[Box Backup-dev] Box Backup 0.20 redesign
Ben Summers
boxbackup-dev@fluffy.co.uk
Sat, 13 Jan 2007 13:31:31 +0000
I know I promised a few of you that I'd put up notes on a redesign.
But I haven't. I've been trying to put together something which
* Signs directories, and handles them efficiently on the client and
server
* Obscures the length of files
* Stops an attacker determining the directory structure
* Allows random access.
* Efficient server operation, both for read, update and housekeeping
* Network efficient
Now the difficulty I had was that you needed to be able to delete any
arbitrary file from the server, which does require leaking
information about files and directories to the server. So... what if
you were to remove this requirement? Instead, bbackupd always writes
a "snapshot", which is a consistent image of the fs at the point in
time of the backup. You can only delete entire snapshots.
So, with this in mind, the server has a reduced set of commands:
* List snapshots
* Read block ID x from snapshot y
* Start new snapshot, T.
* Write block ID x to snapshot T
* Update block ID x in snapshot T
* Delete block ID x from snapshot T
* Commit snapshot T
A block is a chunk of data, compressed and encrypted. We won't assume
they're constant size.
A snapshot is stored as a list of new, updated and deleted blocks.

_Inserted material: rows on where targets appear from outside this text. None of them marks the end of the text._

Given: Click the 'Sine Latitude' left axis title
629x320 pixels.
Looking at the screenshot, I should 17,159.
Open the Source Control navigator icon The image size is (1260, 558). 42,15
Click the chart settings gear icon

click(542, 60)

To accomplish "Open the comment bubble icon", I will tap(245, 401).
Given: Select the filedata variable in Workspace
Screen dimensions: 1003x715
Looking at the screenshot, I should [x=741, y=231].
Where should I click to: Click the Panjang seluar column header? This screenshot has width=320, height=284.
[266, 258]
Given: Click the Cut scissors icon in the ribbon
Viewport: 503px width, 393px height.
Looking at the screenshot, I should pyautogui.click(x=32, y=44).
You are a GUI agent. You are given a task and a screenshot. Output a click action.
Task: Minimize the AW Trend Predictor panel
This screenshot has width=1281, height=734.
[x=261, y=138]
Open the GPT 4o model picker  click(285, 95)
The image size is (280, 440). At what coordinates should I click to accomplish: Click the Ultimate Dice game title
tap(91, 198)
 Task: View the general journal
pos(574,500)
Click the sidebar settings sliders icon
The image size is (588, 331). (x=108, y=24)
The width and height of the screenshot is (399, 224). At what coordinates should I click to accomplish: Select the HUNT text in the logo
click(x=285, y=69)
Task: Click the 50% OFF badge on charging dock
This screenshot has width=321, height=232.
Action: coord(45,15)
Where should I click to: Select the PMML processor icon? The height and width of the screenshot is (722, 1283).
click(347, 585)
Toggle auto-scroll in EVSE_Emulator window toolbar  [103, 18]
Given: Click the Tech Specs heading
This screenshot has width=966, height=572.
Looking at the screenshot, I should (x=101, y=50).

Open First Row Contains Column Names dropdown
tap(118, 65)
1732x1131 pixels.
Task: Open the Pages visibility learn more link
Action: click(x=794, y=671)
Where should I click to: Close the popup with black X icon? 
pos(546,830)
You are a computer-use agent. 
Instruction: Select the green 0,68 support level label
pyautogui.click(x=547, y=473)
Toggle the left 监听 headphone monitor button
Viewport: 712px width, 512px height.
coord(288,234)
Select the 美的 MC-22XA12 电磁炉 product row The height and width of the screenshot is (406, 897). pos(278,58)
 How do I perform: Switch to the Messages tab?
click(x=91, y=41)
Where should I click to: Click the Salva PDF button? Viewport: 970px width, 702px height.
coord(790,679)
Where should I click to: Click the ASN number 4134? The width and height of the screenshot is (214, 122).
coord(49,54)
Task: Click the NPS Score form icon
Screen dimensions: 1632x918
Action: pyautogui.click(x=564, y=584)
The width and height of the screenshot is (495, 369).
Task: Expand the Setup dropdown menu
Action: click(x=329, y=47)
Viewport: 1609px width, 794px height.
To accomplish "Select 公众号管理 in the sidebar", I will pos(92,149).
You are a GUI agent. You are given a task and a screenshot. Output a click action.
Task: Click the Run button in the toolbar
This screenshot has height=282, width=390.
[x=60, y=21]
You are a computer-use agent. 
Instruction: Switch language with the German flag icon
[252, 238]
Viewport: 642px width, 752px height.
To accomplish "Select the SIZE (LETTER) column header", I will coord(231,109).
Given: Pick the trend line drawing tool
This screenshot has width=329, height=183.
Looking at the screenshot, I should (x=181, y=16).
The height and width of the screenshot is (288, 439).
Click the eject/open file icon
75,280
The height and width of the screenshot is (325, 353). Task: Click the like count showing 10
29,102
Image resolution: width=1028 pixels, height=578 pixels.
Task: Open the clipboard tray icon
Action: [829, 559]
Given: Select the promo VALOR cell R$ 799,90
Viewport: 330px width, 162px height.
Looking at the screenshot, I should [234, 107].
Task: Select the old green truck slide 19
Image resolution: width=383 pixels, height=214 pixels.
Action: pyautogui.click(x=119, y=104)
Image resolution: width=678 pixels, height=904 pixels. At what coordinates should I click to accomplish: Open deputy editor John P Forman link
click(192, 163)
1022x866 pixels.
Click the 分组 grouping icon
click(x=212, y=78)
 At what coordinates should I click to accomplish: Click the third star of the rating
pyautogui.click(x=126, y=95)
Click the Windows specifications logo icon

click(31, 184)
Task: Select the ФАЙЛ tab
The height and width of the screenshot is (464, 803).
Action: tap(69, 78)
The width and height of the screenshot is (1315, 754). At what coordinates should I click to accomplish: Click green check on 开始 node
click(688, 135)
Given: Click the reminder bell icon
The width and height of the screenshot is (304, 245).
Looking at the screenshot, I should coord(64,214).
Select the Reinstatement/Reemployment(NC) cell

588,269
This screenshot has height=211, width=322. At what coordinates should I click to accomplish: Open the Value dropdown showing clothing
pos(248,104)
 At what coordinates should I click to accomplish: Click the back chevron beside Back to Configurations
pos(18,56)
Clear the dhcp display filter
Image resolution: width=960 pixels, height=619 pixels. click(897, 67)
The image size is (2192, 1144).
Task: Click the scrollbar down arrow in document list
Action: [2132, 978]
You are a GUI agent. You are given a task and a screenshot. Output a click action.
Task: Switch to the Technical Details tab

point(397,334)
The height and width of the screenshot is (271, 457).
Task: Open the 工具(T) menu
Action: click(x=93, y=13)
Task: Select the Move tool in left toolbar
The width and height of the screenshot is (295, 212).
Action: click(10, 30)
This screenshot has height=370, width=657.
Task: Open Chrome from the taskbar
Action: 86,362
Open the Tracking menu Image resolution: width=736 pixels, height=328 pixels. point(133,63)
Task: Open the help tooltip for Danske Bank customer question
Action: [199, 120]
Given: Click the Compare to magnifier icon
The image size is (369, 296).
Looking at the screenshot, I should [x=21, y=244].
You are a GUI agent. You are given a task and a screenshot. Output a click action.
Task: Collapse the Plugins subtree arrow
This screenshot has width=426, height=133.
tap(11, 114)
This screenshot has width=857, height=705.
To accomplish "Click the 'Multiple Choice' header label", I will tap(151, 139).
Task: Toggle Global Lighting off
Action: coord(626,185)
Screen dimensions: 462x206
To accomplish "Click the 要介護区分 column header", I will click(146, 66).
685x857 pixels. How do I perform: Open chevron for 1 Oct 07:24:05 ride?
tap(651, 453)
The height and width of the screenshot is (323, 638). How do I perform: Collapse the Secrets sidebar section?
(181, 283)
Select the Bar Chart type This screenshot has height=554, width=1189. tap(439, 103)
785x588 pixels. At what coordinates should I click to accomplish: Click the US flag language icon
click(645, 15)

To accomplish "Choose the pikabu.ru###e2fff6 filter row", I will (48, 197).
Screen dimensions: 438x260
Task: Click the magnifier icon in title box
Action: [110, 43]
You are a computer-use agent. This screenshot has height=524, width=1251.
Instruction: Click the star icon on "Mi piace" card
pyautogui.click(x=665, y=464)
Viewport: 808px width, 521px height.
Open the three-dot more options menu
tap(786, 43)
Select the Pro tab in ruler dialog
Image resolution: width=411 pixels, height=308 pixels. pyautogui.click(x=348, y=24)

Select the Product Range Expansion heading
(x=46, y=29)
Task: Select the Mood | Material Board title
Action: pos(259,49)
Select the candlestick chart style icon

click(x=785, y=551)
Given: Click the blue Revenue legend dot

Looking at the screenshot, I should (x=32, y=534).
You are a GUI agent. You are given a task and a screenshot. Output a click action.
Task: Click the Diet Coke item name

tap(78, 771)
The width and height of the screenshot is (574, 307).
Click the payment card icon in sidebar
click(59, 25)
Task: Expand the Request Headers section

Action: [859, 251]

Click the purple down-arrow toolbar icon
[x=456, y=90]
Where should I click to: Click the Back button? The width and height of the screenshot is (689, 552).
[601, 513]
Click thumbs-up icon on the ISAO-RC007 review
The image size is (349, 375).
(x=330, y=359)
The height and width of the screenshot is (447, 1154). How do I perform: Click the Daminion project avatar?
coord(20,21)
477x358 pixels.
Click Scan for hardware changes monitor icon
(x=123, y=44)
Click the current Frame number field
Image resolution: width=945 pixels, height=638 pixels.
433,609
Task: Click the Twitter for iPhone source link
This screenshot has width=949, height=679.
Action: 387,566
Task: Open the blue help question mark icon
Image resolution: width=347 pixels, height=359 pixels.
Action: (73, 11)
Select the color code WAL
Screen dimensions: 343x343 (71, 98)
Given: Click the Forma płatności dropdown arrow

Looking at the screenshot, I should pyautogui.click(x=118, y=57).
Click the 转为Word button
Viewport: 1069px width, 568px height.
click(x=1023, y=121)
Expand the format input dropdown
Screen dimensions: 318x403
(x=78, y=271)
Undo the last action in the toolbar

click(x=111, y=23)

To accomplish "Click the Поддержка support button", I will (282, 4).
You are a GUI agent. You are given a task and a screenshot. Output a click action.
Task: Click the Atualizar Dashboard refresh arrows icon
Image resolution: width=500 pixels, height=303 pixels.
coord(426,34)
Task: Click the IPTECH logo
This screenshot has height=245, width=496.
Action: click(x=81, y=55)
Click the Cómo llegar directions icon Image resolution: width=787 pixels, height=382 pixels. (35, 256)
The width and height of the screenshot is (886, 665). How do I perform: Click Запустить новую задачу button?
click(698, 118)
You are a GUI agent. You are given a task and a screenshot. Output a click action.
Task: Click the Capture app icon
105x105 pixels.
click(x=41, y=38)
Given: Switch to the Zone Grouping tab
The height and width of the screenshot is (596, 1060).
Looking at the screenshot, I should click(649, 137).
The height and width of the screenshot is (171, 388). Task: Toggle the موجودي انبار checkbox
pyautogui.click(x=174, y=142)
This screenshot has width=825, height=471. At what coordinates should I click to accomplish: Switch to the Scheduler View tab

Just as with the diffing, we do that in reverse order, so the latest
version is complete, and the previous snapshots are diffs.
We can delete any snapshot in the sequence, with a bit of care.
Over the top of this, we implement a file-system like thing entirely
in the client. A file is a list of blocks, stored as now, but the
blocks are all separate blocks in the FS. They're not stored as a
continuous thing, but each block of the file is a separate block in
the snapshot. This allows us to do the diffing, just as we do now,
only slightly differently.
I wonder if we can use existing FS code from anywhere?
So what can an attacker find out? They could probably identify which
blocks are directory blocks, because of access patterns from the
client, but if we make dirs have potentially many blocks, or even
stuff them with dummy data, we can reduce the amount of information
an attacker has. And to be extra paranoid, we could interleave access
to throw them off the scent.
This also simplifies the code and makes the crypto easier to audit;
as there is one central place a block is encrypted and 'signed'. So
we get much of strong crypto I want for free.
I wonder if we could make a server which never needs to be upgraded?
That would solve the upgrade cycle hassles.
Ben